[Word and element location data]
▶
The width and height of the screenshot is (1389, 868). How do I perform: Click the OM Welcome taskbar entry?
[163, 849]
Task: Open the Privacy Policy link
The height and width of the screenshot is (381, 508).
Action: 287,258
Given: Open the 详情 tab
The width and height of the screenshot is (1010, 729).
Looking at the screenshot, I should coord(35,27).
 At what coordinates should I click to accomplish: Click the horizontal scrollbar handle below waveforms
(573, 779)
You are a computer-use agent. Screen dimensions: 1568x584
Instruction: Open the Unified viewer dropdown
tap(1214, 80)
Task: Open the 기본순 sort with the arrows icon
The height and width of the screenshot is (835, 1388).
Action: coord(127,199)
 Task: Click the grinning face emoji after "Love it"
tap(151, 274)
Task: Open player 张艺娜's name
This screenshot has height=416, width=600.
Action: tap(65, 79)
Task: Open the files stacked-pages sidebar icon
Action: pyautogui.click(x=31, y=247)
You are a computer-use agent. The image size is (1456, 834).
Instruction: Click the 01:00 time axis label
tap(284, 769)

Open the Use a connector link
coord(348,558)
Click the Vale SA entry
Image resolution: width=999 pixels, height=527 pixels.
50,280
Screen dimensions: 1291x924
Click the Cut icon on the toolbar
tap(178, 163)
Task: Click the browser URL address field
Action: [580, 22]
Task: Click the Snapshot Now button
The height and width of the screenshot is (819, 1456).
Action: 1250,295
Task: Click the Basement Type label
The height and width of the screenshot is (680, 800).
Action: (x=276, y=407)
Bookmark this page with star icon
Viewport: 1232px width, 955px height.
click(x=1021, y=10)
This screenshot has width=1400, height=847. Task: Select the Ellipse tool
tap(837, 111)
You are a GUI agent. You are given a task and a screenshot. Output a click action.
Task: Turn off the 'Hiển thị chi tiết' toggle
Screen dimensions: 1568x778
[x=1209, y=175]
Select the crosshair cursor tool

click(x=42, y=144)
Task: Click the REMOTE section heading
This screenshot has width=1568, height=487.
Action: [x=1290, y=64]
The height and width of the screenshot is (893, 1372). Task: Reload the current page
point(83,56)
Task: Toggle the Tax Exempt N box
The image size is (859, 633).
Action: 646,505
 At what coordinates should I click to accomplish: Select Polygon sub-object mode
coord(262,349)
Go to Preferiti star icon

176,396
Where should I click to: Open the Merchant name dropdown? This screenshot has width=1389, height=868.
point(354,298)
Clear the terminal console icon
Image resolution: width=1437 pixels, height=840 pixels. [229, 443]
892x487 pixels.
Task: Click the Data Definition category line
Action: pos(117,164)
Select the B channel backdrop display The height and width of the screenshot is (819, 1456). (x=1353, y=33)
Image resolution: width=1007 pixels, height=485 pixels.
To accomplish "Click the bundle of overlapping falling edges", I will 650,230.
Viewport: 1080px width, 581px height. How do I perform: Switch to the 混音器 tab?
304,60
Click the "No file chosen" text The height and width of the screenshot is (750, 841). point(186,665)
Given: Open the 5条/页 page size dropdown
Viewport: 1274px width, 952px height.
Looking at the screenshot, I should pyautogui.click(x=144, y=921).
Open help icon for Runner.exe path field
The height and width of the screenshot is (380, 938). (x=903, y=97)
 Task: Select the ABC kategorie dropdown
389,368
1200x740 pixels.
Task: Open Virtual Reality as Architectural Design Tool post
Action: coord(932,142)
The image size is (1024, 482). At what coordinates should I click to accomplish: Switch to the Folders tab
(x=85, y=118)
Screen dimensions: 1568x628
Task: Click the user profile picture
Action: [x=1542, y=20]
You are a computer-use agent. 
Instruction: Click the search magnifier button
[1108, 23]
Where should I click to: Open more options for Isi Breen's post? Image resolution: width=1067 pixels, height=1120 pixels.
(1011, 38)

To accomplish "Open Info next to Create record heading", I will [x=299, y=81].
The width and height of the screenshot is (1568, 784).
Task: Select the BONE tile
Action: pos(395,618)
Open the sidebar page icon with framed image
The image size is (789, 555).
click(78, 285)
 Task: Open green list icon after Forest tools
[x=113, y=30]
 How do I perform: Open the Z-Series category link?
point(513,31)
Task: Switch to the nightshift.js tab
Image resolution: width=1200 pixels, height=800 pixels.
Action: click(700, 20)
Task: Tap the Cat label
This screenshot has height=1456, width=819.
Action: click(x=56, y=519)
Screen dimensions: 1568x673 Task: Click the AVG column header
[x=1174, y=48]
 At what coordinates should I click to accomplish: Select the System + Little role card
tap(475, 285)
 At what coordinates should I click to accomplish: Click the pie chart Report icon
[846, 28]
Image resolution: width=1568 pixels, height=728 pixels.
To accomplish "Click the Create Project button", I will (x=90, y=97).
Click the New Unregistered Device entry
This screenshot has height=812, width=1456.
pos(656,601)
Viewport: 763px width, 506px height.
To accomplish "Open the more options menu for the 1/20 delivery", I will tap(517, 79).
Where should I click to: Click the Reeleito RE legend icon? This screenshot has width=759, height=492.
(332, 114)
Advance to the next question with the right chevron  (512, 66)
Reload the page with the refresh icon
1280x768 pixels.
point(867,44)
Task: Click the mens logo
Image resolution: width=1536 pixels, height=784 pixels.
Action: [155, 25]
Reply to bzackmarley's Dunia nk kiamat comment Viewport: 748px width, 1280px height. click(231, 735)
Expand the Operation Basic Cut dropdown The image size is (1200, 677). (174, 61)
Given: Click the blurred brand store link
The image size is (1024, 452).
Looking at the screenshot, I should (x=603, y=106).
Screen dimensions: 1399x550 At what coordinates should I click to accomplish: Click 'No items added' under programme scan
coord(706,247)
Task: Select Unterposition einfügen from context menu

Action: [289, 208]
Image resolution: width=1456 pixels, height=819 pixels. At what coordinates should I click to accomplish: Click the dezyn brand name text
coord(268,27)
◀
REQUIREMENTS> Turn every line of the data above into a JSON list of strings, one string per line, with blank lines omitted.

TASK RESULT>
[
  "The width and height of the screenshot is (1389, 868). How do I perform: Click the OM Welcome taskbar entry?",
  "[163, 849]",
  "Task: Open the Privacy Policy link",
  "The height and width of the screenshot is (381, 508).",
  "Action: 287,258",
  "Given: Open the 详情 tab",
  "The width and height of the screenshot is (1010, 729).",
  "Looking at the screenshot, I should coord(35,27).",
  " At what coordinates should I click to accomplish: Click the horizontal scrollbar handle below waveforms",
  "(573, 779)",
  "You are a computer-use agent. Screen dimensions: 1568x584",
  "Instruction: Open the Unified viewer dropdown",
  "tap(1214, 80)",
  "Task: Open the 기본순 sort with the arrows icon",
  "The height and width of the screenshot is (835, 1388).",
  "Action: coord(127,199)",
  " Task: Click the grinning face emoji after \"Love it\"",
  "tap(151, 274)",
  "Task: Open player 张艺娜's name",
  "This screenshot has height=416, width=600.",
  "Action: tap(65, 79)",
  "Task: Open the files stacked-pages sidebar icon",
  "Action: pyautogui.click(x=31, y=247)",
  "You are a computer-use agent. The image size is (1456, 834).",
  "Instruction: Click the 01:00 time axis label",
  "tap(284, 769)",
  "Open the Use a connector link",
  "coord(348,558)",
  "Click the Vale SA entry",
  "Image resolution: width=999 pixels, height=527 pixels.",
  "50,280",
  "Screen dimensions: 1291x924",
  "Click the Cut icon on the toolbar",
  "tap(178, 163)",
  "Task: Click the browser URL address field",
  "Action: [580, 22]",
  "Task: Click the Snapshot Now button",
  "The height and width of the screenshot is (819, 1456).",
  "Action: 1250,295",
  "Task: Click the Basement Type label",
  "The height and width of the screenshot is (680, 800).",
  "Action: (x=276, y=407)",
  "Bookmark this page with star icon",
  "Viewport: 1232px width, 955px height.",
  "click(x=1021, y=10)",
  "This screenshot has width=1400, height=847. Task: Select the Ellipse tool",
  "tap(837, 111)",
  "You are a GUI agent. You are given a task and a screenshot. Output a click action.",
  "Task: Turn off the 'Hiển thị chi tiết' toggle",
  "Screen dimensions: 1568x778",
  "[x=1209, y=175]",
  "Select the crosshair cursor tool",
  "click(x=42, y=144)",
  "Task: Click the REMOTE section heading",
  "This screenshot has width=1568, height=487.",
  "Action: [x=1290, y=64]",
  "The height and width of the screenshot is (893, 1372). Task: Reload the current page",
  "point(83,56)",
  "Task: Toggle the Tax Exempt N box",
  "The image size is (859, 633).",
  "Action: 646,505",
  " At what coordinates should I click to accomplish: Select Polygon sub-object mode",
  "coord(262,349)",
  "Go to Preferiti star icon",
  "176,396",
  "Where should I click to: Open the Merchant name dropdown? This screenshot has width=1389, height=868.",
  "point(354,298)",
  "Clear the terminal console icon",
  "Image resolution: width=1437 pixels, height=840 pixels. [229, 443]",
  "892x487 pixels.",
  "Task: Click the Data Definition category line",
  "Action: pos(117,164)",
  "Select the B channel backdrop display The height and width of the screenshot is (819, 1456). (x=1353, y=33)",
  "Image resolution: width=1007 pixels, height=485 pixels.",
  "To accomplish \"Click the bundle of overlapping falling edges\", I will 650,230.",
  "Viewport: 1080px width, 581px height. How do I perform: Switch to the 混音器 tab?",
  "304,60",
  "Click the \"No file chosen\" text The height and width of the screenshot is (750, 841). point(186,665)",
  "Given: Open the 5条/页 page size dropdown",
  "Viewport: 1274px width, 952px height.",
  "Looking at the screenshot, I should pyautogui.click(x=144, y=921).",
  "Open help icon for Runner.exe path field",
  "The height and width of the screenshot is (380, 938). (x=903, y=97)",
  " Task: Select the ABC kategorie dropdown",
  "389,368",
  "1200x740 pixels.",
  "Task: Open Virtual Reality as Architectural Design Tool post",
  "Action: coord(932,142)",
  "The image size is (1024, 482). At what coordinates should I click to accomplish: Switch to the Folders tab",
  "(x=85, y=118)",
  "Screen dimensions: 1568x628",
  "Task: Click the user profile picture",
  "Action: [x=1542, y=20]",
  "You are a computer-use agent. ",
  "Instruction: Click the search magnifier button",
  "[1108, 23]",
  "Where should I click to: Open more options for Isi Breen's post? Image resolution: width=1067 pixels, height=1120 pixels.",
  "(1011, 38)",
  "To accomplish \"Open Info next to Create record heading\", I will [x=299, y=81].",
  "The width and height of the screenshot is (1568, 784).",
  "Task: Select the BONE tile",
  "Action: pos(395,618)",
  "Open the sidebar page icon with framed image",
  "The image size is (789, 555).",
  "click(78, 285)",
  " Task: Open green list icon after Forest tools",
  "[x=113, y=30]",
  " How do I perform: Open the Z-Series category link?",
  "point(513,31)",
  "Task: Switch to the nightshift.js tab",
  "Image resolution: width=1200 pixels, height=800 pixels.",
  "Action: click(700, 20)",
  "Task: Tap the Cat label",
  "This screenshot has height=1456, width=819.",
  "Action: click(x=56, y=519)",
  "Screen dimensions: 1568x673 Task: Click the AVG column header",
  "[x=1174, y=48]",
  " At what coordinates should I click to accomplish: Select the System + Little role card",
  "tap(475, 285)",
  " At what coordinates should I click to accomplish: Click the pie chart Report icon",
  "[846, 28]",
  "Image resolution: width=1568 pixels, height=728 pixels.",
  "To accomplish \"Click the Create Project button\", I will (x=90, y=97).",
  "Click the New Unregistered Device entry",
  "This screenshot has height=812, width=1456.",
  "pos(656,601)",
  "Viewport: 763px width, 506px height.",
  "To accomplish \"Open the more options menu for the 1/20 delivery\", I will tap(517, 79).",
  "Where should I click to: Click the Reeleito RE legend icon? This screenshot has width=759, height=492.",
  "(332, 114)",
  "Advance to the next question with the right chevron  (512, 66)",
  "Reload the page with the refresh icon",
  "1280x768 pixels.",
  "point(867,44)",
  "Task: Click the mens logo",
  "Image resolution: width=1536 pixels, height=784 pixels.",
  "Action: [155, 25]",
  "Reply to bzackmarley's Dunia nk kiamat comment Viewport: 748px width, 1280px height. click(231, 735)",
  "Expand the Operation Basic Cut dropdown The image size is (1200, 677). (174, 61)",
  "Given: Click the blurred brand store link",
  "The image size is (1024, 452).",
  "Looking at the screenshot, I should (x=603, y=106).",
  "Screen dimensions: 1399x550 At what coordinates should I click to accomplish: Click 'No items added' under programme scan",
  "coord(706,247)",
  "Task: Select Unterposition einfügen from context menu",
  "Action: [289, 208]",
  "Image resolution: width=1456 pixels, height=819 pixels. At what coordinates should I click to accomplish: Click the dezyn brand name text",
  "coord(268,27)"
]